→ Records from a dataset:
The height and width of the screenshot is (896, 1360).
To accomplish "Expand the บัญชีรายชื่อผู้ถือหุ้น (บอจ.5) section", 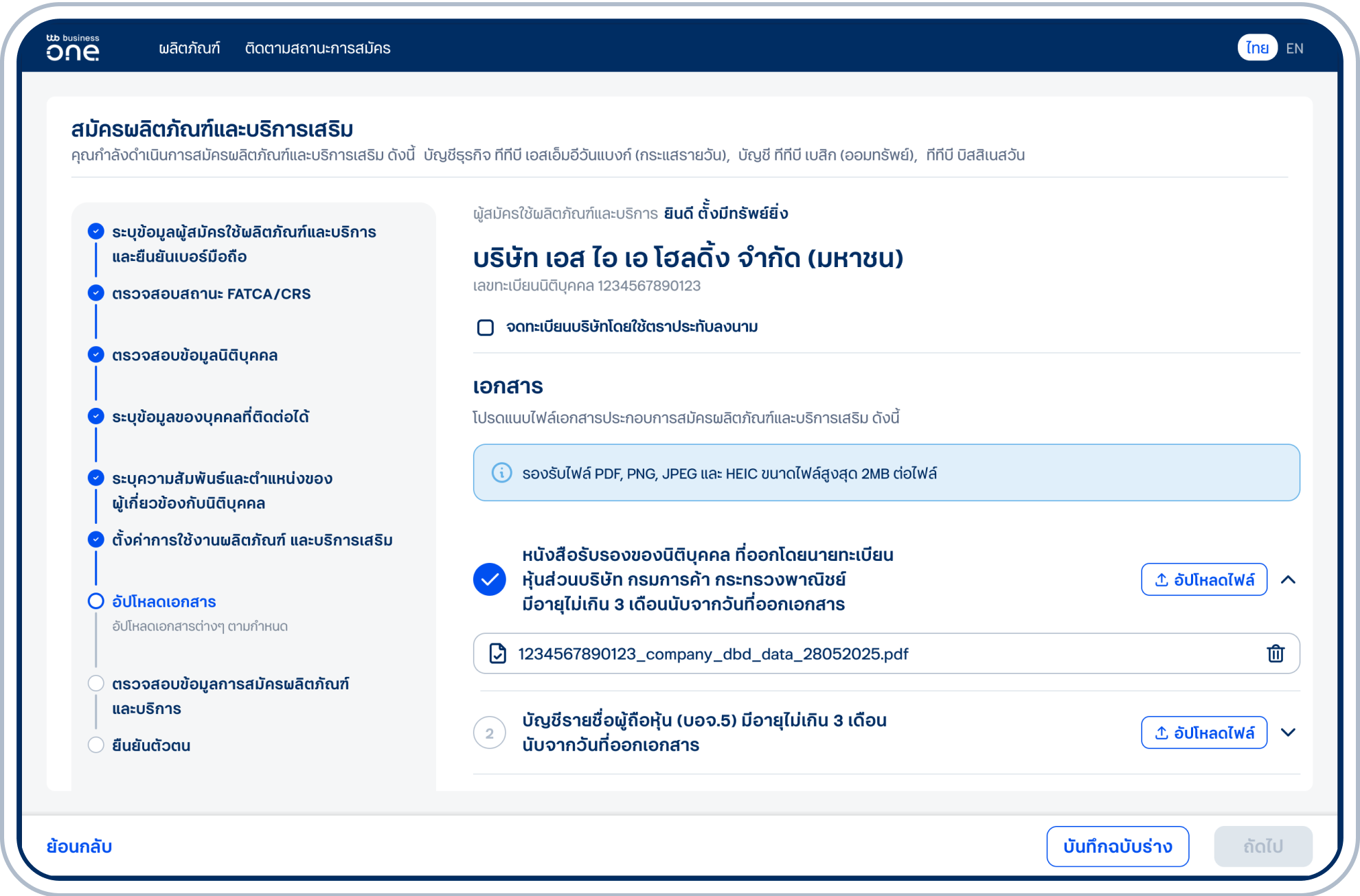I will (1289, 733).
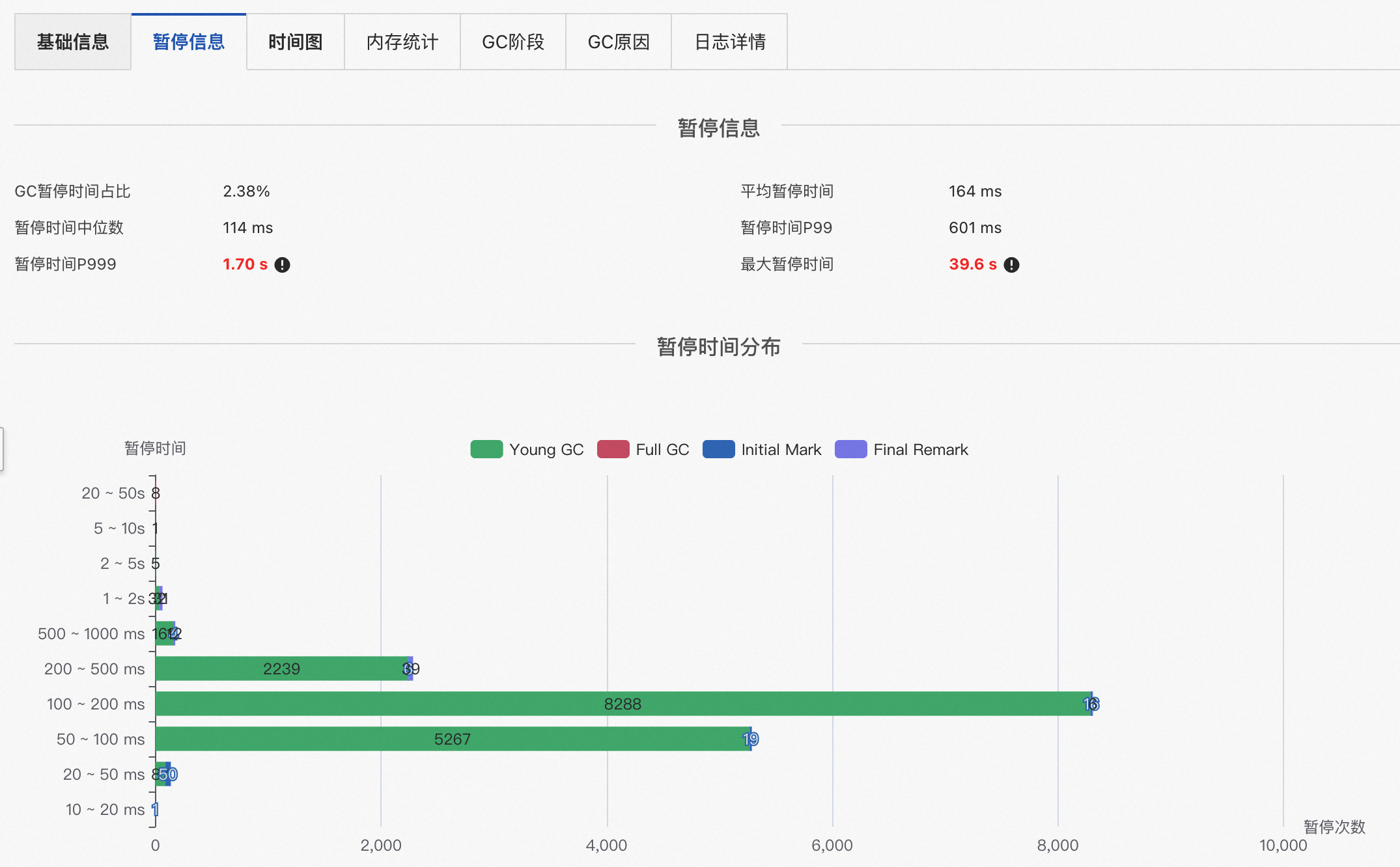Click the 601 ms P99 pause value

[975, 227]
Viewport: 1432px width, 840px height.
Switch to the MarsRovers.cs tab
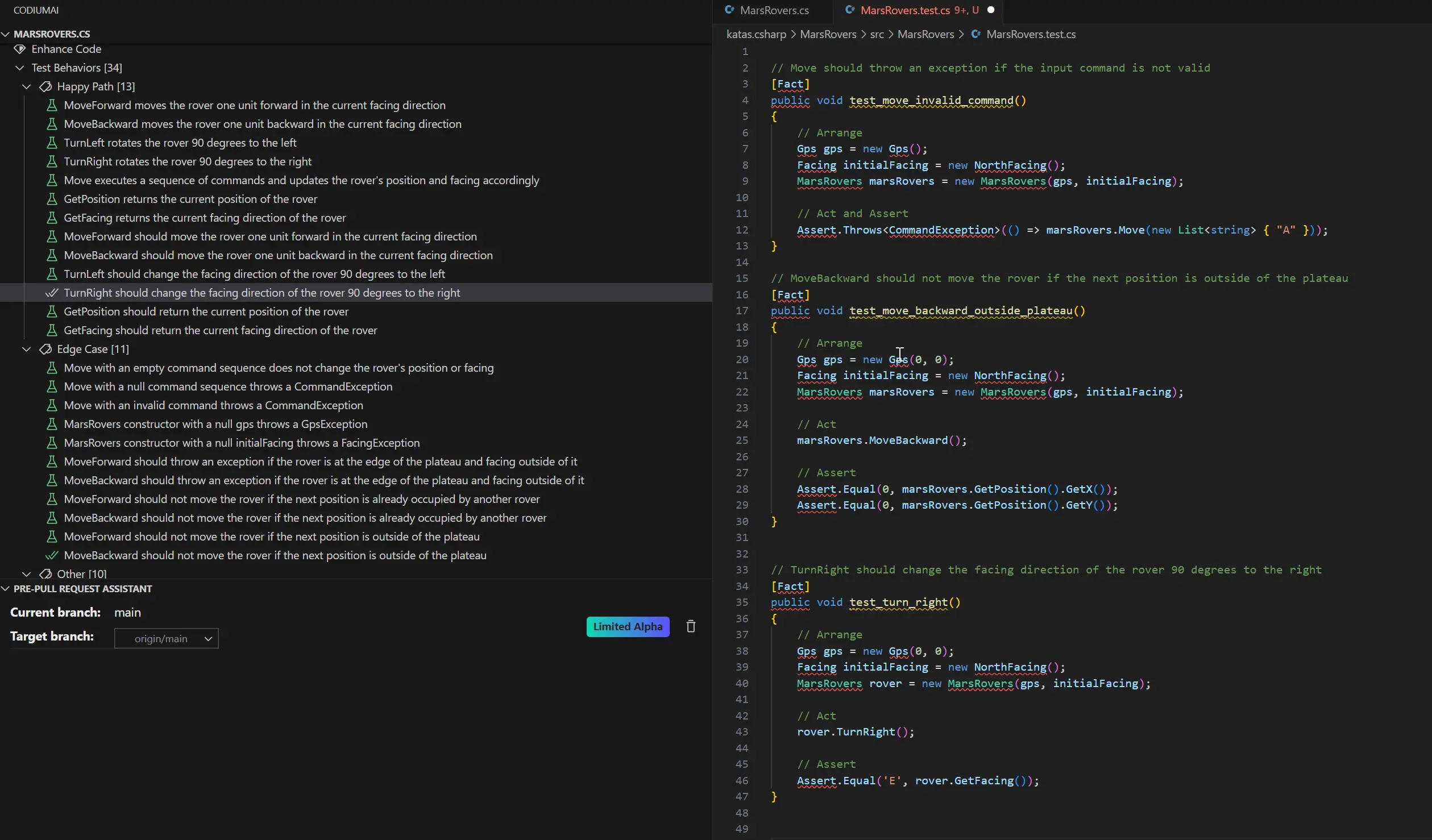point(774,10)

→ Work order: Word for word, restate the lines from the one containing "Viewport: 1432px width, 840px height." through the end of the entries. Do not include pictures.

→ Result below:
Viewport: 1432px width, 840px height.
Switch to the MarsRovers.cs tab
point(774,10)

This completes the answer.